**TASK ITEM:** Would you please copy every line below that includes the string "computer"?

**DATA SECTION:**
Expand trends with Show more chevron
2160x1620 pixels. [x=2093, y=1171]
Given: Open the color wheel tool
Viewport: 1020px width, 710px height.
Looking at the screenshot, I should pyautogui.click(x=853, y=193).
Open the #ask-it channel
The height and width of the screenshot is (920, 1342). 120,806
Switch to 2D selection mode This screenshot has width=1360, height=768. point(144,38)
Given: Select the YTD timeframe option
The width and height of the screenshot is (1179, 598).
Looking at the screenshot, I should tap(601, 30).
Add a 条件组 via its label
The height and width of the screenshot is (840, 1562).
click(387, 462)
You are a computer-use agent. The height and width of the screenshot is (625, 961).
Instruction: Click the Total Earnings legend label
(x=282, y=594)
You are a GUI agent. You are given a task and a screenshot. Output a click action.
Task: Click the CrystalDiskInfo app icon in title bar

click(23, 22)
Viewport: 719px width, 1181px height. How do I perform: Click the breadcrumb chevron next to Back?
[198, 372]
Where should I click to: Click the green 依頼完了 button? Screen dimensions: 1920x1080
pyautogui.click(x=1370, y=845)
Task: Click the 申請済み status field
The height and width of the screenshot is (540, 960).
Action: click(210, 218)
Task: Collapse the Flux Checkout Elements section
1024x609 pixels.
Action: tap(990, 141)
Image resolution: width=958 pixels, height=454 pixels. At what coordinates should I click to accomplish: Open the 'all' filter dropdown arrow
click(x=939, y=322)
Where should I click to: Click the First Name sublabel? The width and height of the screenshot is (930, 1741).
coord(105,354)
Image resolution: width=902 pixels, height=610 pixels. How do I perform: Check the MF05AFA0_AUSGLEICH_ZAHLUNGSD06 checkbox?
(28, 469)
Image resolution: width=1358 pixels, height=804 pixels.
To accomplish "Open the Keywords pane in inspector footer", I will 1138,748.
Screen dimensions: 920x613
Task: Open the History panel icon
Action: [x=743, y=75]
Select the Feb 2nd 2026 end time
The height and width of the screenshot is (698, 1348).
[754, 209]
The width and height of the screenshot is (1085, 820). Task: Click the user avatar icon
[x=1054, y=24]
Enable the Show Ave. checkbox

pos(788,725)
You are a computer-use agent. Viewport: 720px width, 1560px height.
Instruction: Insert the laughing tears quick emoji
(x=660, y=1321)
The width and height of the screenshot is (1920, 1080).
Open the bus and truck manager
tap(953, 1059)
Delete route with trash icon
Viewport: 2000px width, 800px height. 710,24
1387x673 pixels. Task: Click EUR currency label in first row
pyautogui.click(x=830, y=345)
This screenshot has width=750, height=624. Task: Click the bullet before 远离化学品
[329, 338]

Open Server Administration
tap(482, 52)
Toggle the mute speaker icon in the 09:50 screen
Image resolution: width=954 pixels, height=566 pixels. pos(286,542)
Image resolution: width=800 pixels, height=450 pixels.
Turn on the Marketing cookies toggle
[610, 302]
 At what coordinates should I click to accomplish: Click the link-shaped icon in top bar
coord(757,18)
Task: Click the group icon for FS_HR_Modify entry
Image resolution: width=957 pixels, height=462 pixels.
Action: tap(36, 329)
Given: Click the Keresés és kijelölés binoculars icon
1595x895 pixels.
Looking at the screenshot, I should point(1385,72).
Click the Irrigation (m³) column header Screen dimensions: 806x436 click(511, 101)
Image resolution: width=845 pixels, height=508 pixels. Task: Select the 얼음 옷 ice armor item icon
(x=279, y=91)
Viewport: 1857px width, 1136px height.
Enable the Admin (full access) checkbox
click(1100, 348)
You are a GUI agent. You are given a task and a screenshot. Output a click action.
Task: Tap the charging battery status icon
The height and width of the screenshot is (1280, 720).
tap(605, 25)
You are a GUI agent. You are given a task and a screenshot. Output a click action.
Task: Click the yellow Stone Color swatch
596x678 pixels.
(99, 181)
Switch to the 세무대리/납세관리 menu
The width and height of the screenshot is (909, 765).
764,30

**ANSWER TO THIS PROBLEM:**
You are a computer-use agent. The height and width of the screenshot is (625, 961).
You are a computer-use agent. Viewport: 720px width, 1560px height.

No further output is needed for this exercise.